There’s so much to fall in love with in Vietnam. From its diverse landscape where you can discover bustling cities, sandy beaches along its 3,260km stretch of coastline, and truly jaw-dropping mountain scenery, to incredible culinary experiences such as Vietnam’s famed national dish, Pho, and the many delicious offerings of street vendors.
All this combined with a huge English education market and low living costs make Vietnam an understandably alluring destination for many EFL teachers. Due to the demand for teachers it’s particularly popular with those who have just gained their TEFL qualification, with plenty of entry-level positions to be found across the country.
TEFL Org graduates who have gone on to teach in Vietnam have told us about good wages, motivated students, and falling head over heels in love with the country. Interested in joining them? Keep reading to find out more about TEFL in Vietnam.
- Popular locations for TEFL jobs in Vietnam: Ho Chi Minh City, Hanoi, Da Nang, Hai Phong, Can Tho, Bien Hoa
- Average salary for EFL teachers in Vietnam: $1,200 to $2,000 USD
- TEFL qualification requirements: At least a 120-hour TEFL qualification from an accredited provider.
- Prerequisite university degree: A BA degree is a visa requirement.
- Term times: The school year typically runs from August to June. Peak hiring season is August and December for public schools. Language schools hire year-round.
- Currency: Vietnamese Dong (VND)
- Language: Vietnamese
- Teaching programmes: Vietnam internship
- Age restrictions: 21-60 (upper age limit due to strict retirement laws)
- Previous teaching experience: Not essential, there are many opportunities to TEFL in Vietnam for newly-qualified EFL teachers.
- Accommodation: £264-£380 per month. Accommodation is included in many contracts or a stipend.

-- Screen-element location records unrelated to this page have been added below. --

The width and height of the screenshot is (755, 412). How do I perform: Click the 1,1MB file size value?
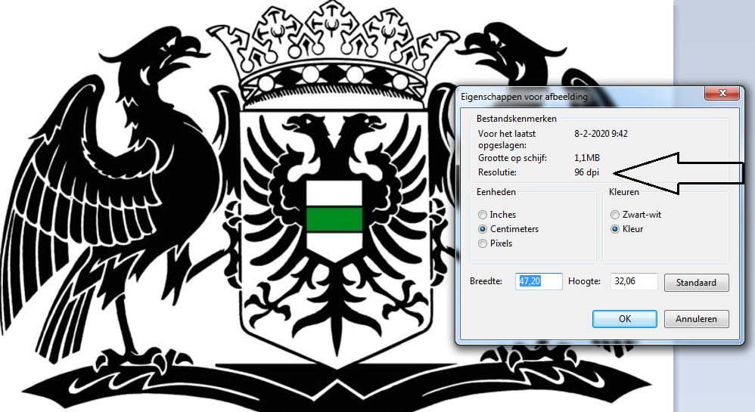[589, 158]
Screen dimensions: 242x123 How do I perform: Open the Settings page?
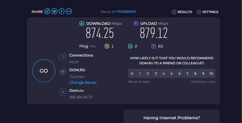(x=208, y=12)
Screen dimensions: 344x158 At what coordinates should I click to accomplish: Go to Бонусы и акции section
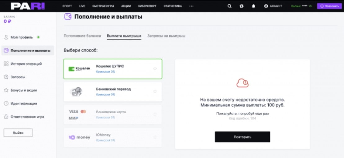click(x=24, y=90)
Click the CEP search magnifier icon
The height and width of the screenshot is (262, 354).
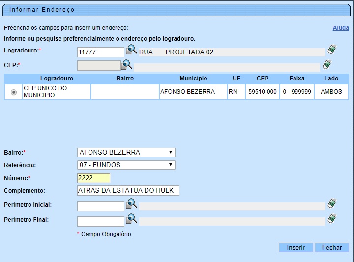click(x=127, y=64)
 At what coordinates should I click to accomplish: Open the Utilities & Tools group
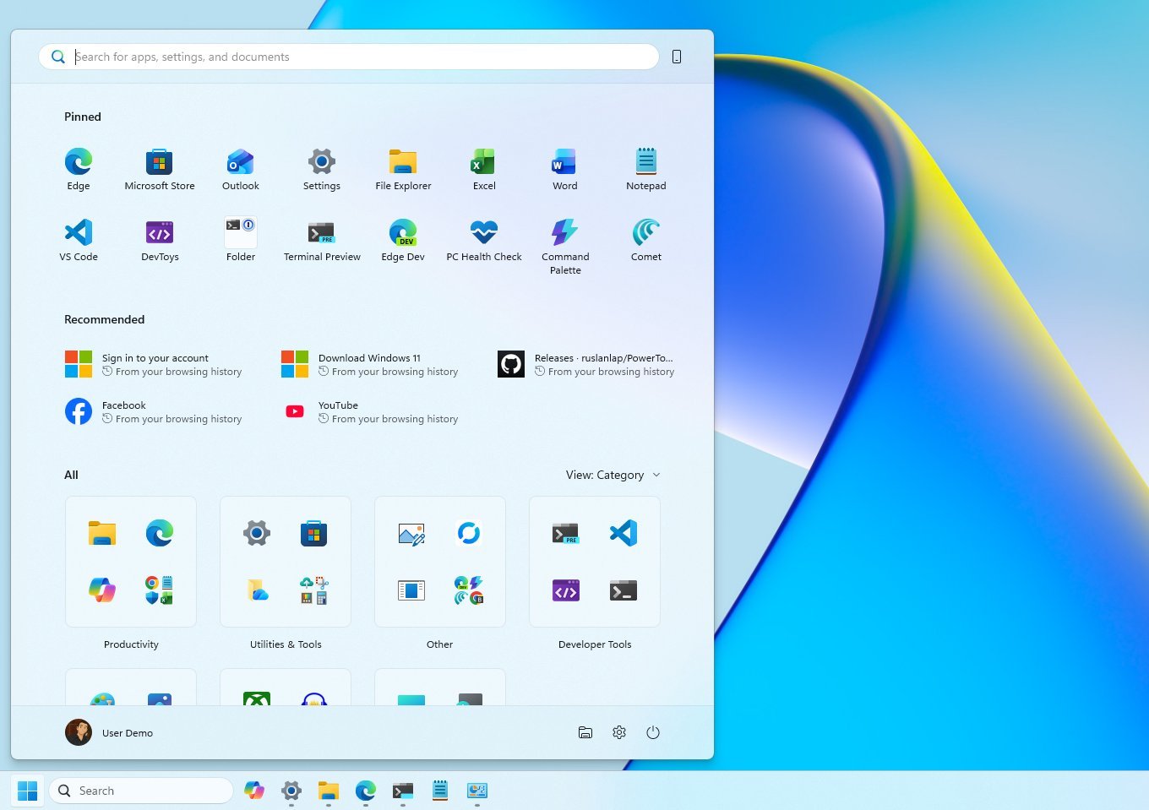coord(285,561)
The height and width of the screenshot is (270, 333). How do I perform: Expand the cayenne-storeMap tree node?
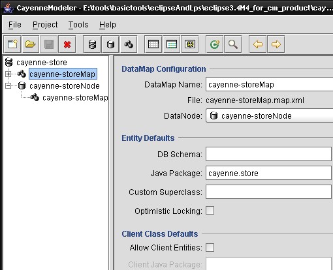pos(8,74)
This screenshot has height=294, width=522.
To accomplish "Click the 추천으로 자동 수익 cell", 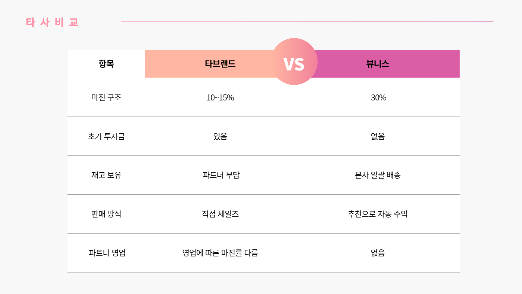I will 378,214.
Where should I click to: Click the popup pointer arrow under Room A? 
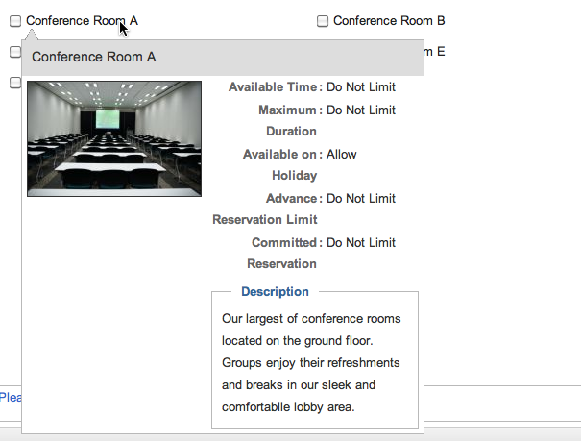coord(32,35)
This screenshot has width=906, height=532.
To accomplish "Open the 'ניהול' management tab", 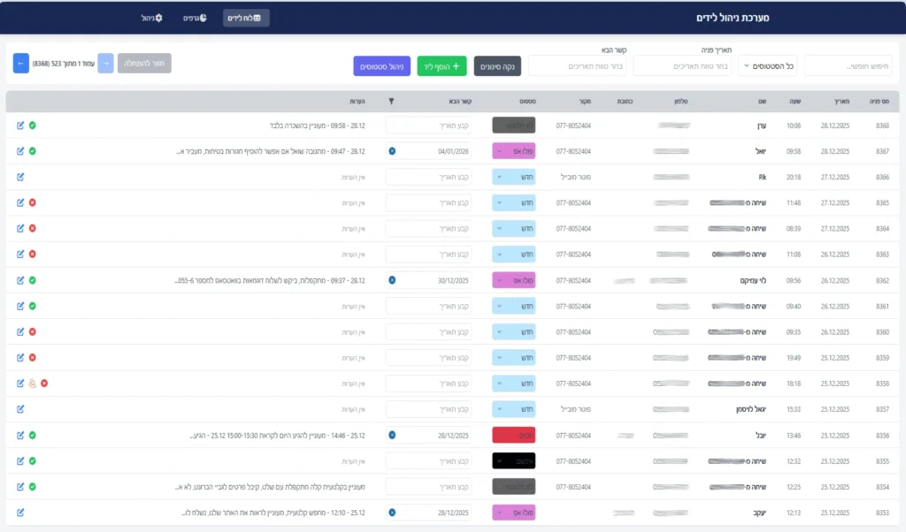I will click(x=152, y=18).
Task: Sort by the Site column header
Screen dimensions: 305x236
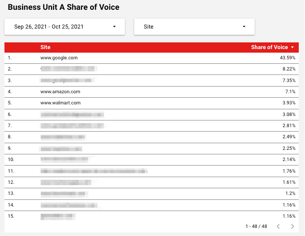Action: [45, 47]
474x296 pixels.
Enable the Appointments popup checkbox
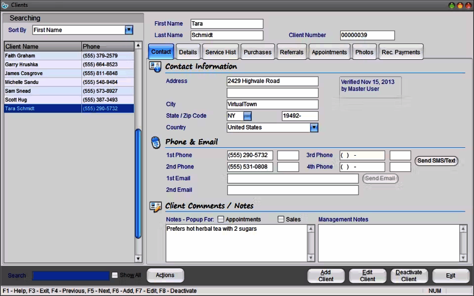click(221, 219)
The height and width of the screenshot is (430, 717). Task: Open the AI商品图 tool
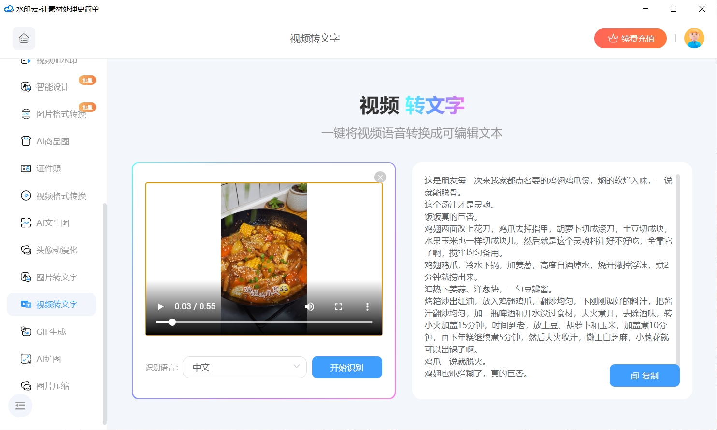tap(52, 141)
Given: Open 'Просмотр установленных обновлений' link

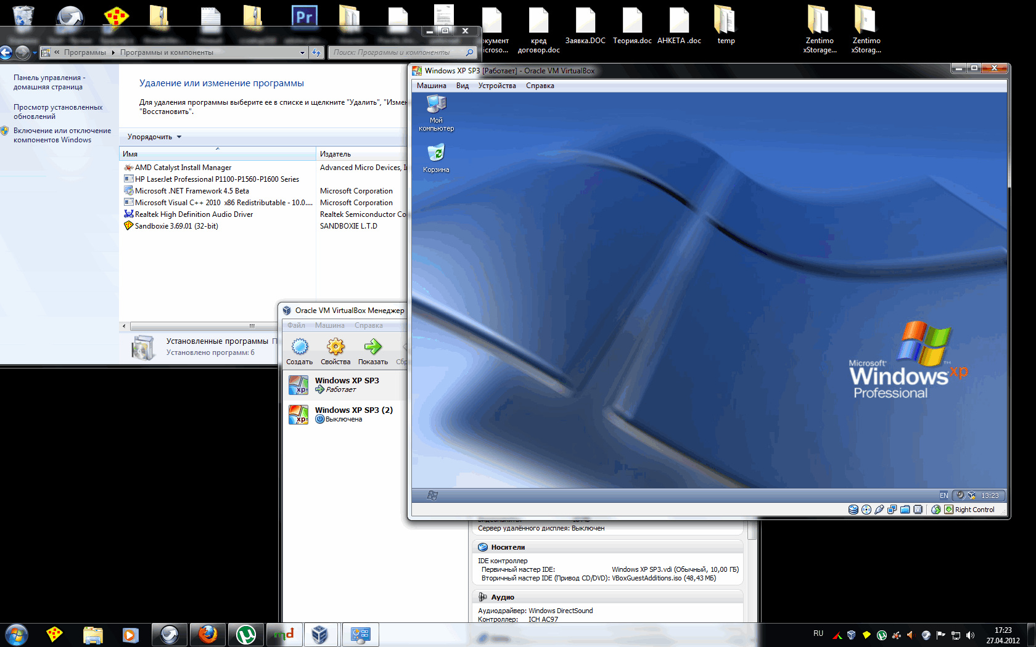Looking at the screenshot, I should click(58, 112).

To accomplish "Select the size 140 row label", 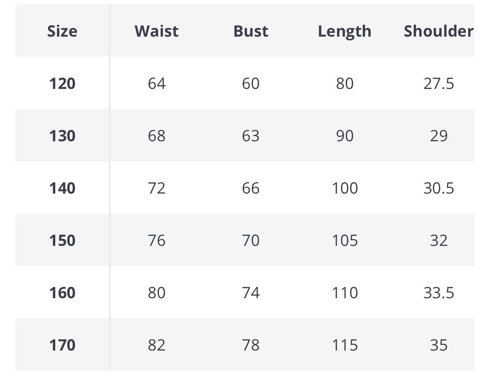I will point(62,188).
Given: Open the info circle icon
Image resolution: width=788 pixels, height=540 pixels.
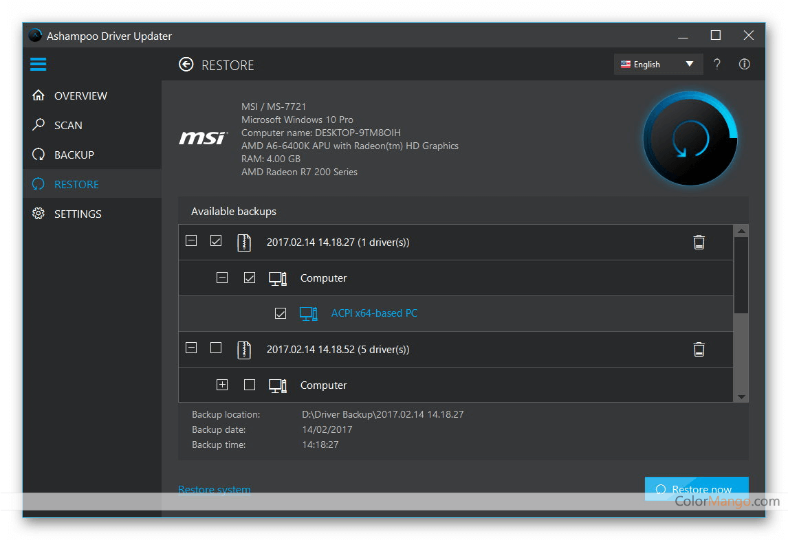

- Utilities: £24 to £44 per month
- Health insurance: Some employers may include this but not guaranteed
- Monthly transport pass: £7
- Basic dinner out for two: £17
- Cappuccino in expat area: £1.84
- A beer in a pub: £1.19
- 1 litre of milk: £1.30
- 2 litres of Coca-Cola: £0.88
Due to its low cost of living, EFL teachers in Vietnam can live comfortably and still be able to save a little on just $1000 a month. Accommodation isn’t typically included in teaching contracts so you can expect to spend around $300 a month on rent. Health insurance may not be included in your contract either, so it’s very important to take out appropriate coverage while you’re in the country.
Travel in Vietnam is inexpensive and you can rent a motorbike for around $50 a month, so teachers can spend their time off exploring the beautiful country.
Finding a Job
There’s an abundance of work for English teachers in Vietnam. Teachers can find work year-round in language centres teaching a range of ages as well as in private and public schools. You can find TEFL positions in Vietnam (and across the globe) over on our TEFL Jobs Centre, which TEFL Org students get lifetime access to. We also run a Vietnam teaching semester, which includes TEFL training, accommodation, in-country support, and more!
It’s possible to secure a job before arriving in the country, but it’s easier to do so in person as face-to-face interviews are preferred by many employers. Contracts don’t typically include perks such as accommodation and flight reimbursement offered in countries such as China and South Korea, but salaries in comparison to the cost of living are very good.
In order to work legally in Vietnam you need a BA degree, a TEFL certificate, a criminal background check, and a passport from the US, UK, Canada, Ireland, New Zealand, Australia or South Africa. You can convert a tourist visa into a work visa if you have found work while in the country.
Student Stories from Vietnam
Frances arrived in Vietnam in 2016 and hasn’t looked back since. She’s taught in a range of schools over the last three years and she put together a useful guide for us based on her experience teaching there.
Maybe I’m a little biased as I’m lowkey obsessed with Vietnam, but life here is so vibrant! Between the abundance of epic street eats, friendly locals, mountain scenes to awe at, and unreal travel experiences on your doorstep, it’s hard to not see the appeal of living and working in Vietnam. Not to mention students are driven and have a great balance between studying and fun. As a bonus, average wages are high enough to save money while still living a comfortable lifestyle.
Places which have been on my bucket list for years are now just a bus ride away, and there hasn’t been a weekend so far where I haven’t ticked off something new. I’ve fallen in love with Hanoi’s bustling Old Quarter, enjoyed junk boat trips through Ha Long Bay, ridden motorbikes through Cát Bà Island, swam in waterfalls in Mai Châu, cycled through rice paddies in Ninh Bình, and even flew to Phú Quốc during Lunar New Year for a week of cocktails by the beach.